§ **Extracted entries**:
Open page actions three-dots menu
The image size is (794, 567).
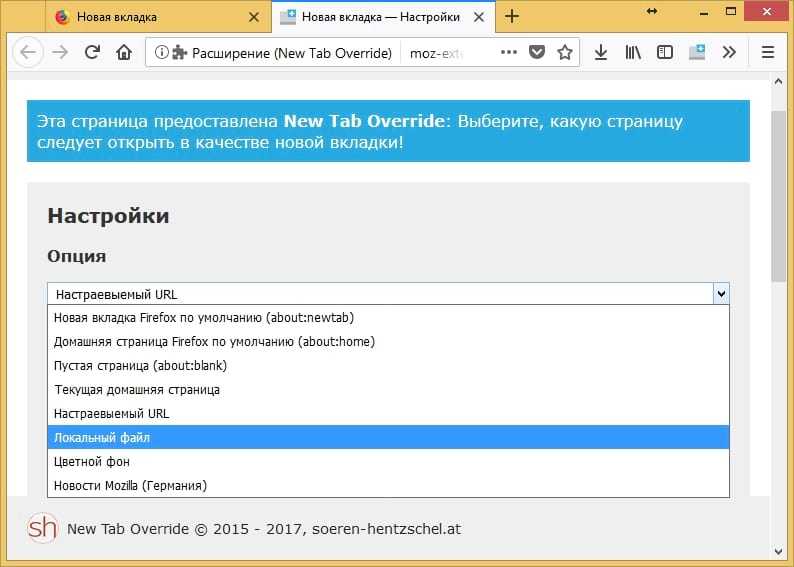(x=509, y=52)
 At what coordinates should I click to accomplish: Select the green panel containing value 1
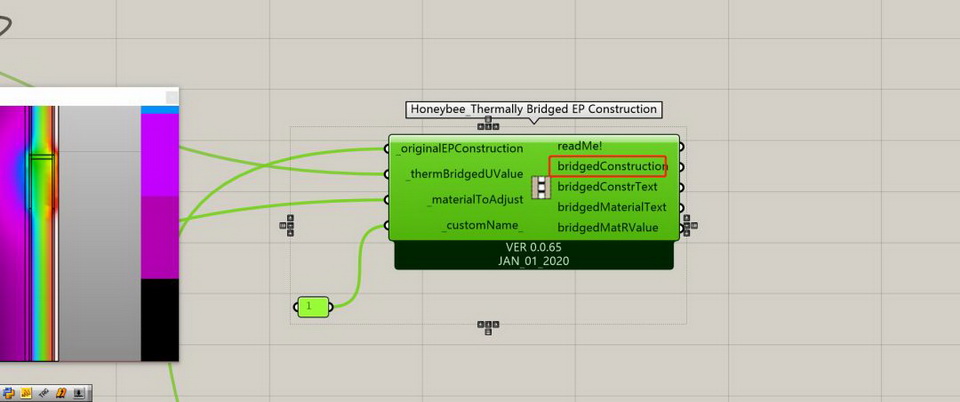tap(312, 306)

§ **What you need to do**:
The preceding listing must be repeated exactly, with all images dropped.

§ **Task solution**:
Open page actions three-dots menu
The image size is (794, 567).
(x=509, y=52)
 At what coordinates should I click to accomplish: Select the green panel containing value 1
tap(312, 306)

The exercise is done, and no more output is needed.